The FDA has given Biogen until 2030 to conduct yet another trial to determine whether or not aducanumab actually works on Alzheimer’s symptoms that really matter. For the next nine years patients can take a drug with unknown (and unlikely) benefits and substantial risks of harm. At $56,000 a year per patient, aducanumab also threatens to bankrupt Medicare, which is compelled by law to cover any drug approved by the FDA.
This is not the first time the FDA has given a drug the go ahead on the basis of a shaky surrogate endpoint. Companies now apply for accelerated approval more often than not for all kinds of drugs, not just those treating life-threatening diseases—and the FDA is increasingly likely to let them on the market. In 2020, nearly three quarters (73 percent) of new drugs received fast-track approval compared to less than 40 percent a decade ago.
Most drugs approved on the basis of a surrogate endpoint remain on the market because confirmatory studies are either delayed or not conducted–some for more than a decade and in one case for 24 years. Now, under a new category that Richard Pazdur, FDA’s head of the oncology (cancer) division, has dubbed “dangling” approvals, the agency is ignoring even completed confirmatory studies that fail to show benefit or that showed excessive harms.
Last May, for example, the FDA reviewed the confirmatory trials for a set of drugs used to treat six different kinds of cancer. All of the drugs were approved on the basis of surrogate endpoints, such as the degree to which the drug shrank tumors or the time it took after treatment for a cancer to return. Not one of the confirmatory trials showed an improvement in patients’ quality of life or survival. In some cases, they made quality of life worse. Yet the FDA quietly left four on the market. Two others were withdrawn voluntarily by the manufacturers.

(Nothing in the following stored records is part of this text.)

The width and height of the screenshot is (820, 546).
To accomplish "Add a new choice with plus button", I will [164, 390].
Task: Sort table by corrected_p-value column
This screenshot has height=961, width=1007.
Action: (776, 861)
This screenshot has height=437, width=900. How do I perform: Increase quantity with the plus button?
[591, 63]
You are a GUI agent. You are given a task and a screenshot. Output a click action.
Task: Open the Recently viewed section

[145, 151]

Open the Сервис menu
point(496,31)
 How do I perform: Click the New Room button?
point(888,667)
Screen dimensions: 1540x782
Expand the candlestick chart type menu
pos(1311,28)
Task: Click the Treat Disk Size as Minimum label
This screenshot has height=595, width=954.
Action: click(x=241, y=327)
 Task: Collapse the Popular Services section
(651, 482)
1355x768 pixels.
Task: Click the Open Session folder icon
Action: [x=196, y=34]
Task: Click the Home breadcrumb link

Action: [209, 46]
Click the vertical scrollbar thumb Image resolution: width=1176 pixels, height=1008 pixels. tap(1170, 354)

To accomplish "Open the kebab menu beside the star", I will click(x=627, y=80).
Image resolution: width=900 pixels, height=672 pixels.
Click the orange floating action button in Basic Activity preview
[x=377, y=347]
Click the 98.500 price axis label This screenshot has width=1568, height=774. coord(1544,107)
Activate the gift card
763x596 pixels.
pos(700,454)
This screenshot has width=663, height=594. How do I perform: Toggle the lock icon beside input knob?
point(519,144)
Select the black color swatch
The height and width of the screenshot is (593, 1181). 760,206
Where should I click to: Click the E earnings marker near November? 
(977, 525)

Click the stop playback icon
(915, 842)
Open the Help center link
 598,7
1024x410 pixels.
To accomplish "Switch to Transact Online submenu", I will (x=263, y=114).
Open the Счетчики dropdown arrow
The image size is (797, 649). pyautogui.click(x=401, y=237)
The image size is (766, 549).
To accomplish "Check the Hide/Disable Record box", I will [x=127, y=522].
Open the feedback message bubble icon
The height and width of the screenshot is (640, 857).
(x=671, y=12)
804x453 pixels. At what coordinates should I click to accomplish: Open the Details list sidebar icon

The agency defends its increasing use of surrogate endpoints by pointing to a handful of success stories, such as Gleevec to treat leukemia, which went through accelerated approval has proved highly effective. However, it is the very hit-and-miss nature of surrogates that caused the agency in the past to insist on studies of clinical benefit before releasing drugs onto the market.
By ignoring negative clinical outcomes in favor of a surrogate endpoint, the FDA has turned the scientific process on its head, if not the point of having a regulatory agency entrusted with ensuring the drugs that doctors prescribe, and patients take, are both safe and effective. “Dying with a smaller cancer rather than a bigger cancer is no consolation because you’re still dead,” says Ezekiel Emanuel, a breast cancer specialist and professor at the University of Pennsylvania. Meanwhile, patients and taxpayers get to fork over tens of thousands of dollars a year for the privilege of taking drugs that don’t work.